MathCAMPS is systematically constructed from 44 fine-grained mathematical skills (standards) drawn from the Common Core State Standards for grades K-8. The core innovation lies in representing each standard as an attribute grammar, a formalism that allows for the sampling of an infinite number of valid symbolic problem structures while enforcing semantic constraints specific to each skill (e.g., “addition and subtraction within 20”). These symbolic structures are then converted into natural language word problems using GPT-4. To ensure the faithfulness and quality of these LLM-generated problems, the authors introduce a critical “cycle-consistency” check: the generated word problem is fed back to GPT-4 to be translated back into a symbolic form, and the problem is only retained if the answer derived from this recovered structure matches the original answer. The dataset also includes automatically generated follow-up questions (counterfactual and incremental) to enable deeper probing of model understanding.
Using MathCAMPS, the authors analyze the learning dynamics across intermediate checkpoints of several open-weight models, including Pythia-12B, OLMo-7B, and Amber. A key finding is that during pre-training, the order in which mathematical skills are acquired by the models shows a statistically significant correlation with the human-designed grade-level sequence of the Common Core curriculum, despite the training data being randomly ordered. This suggests an intriguing alignment between the intrinsic learning dynamics of LLMs and human knowledge organization.
Furthermore, the paper provides a detailed analysis of the impact of instruction tuning, a prevalent post-training method. The results reveal that the effect of instruction tuning is highly skill-dependent. While it can boost overall problem-solving performance, it may also lead to a “cost of specialization,” where proficiency in certain basic arithmetic skills degrades even as more complex reasoning abilities improve. This highlights that aggregate performance scores can mask significant regressions in specific capabilities.
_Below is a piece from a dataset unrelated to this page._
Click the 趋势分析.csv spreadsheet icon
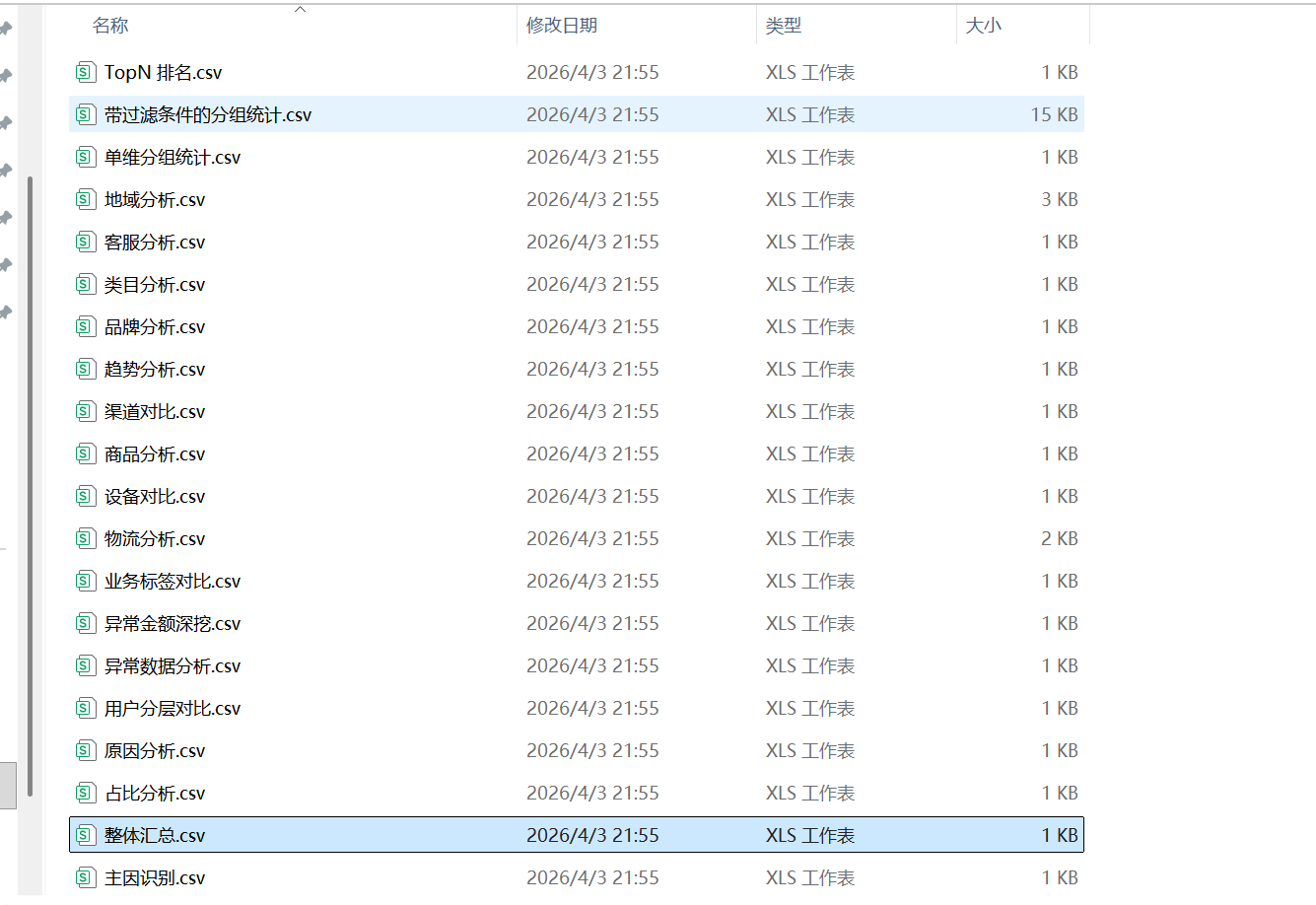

In summary, this work makes three primary contributions: 1) the creation of MathCAMPS, a fine-grained, curriculum-grounded, and contamination-free benchmark for mathematical reasoning; 2) novel insights into pre-training dynamics, showing curriculum-aligned skill acquisition; and 3) a nuanced analysis of the heterogeneous effects of instruction tuning on distinct mathematical abilities. The research paves the way for a more empirical science of understanding how reasoning capabilities develop in LLMs, advocating for evaluation frameworks that move beyond monolithic scores to detailed behavioral skill profiles.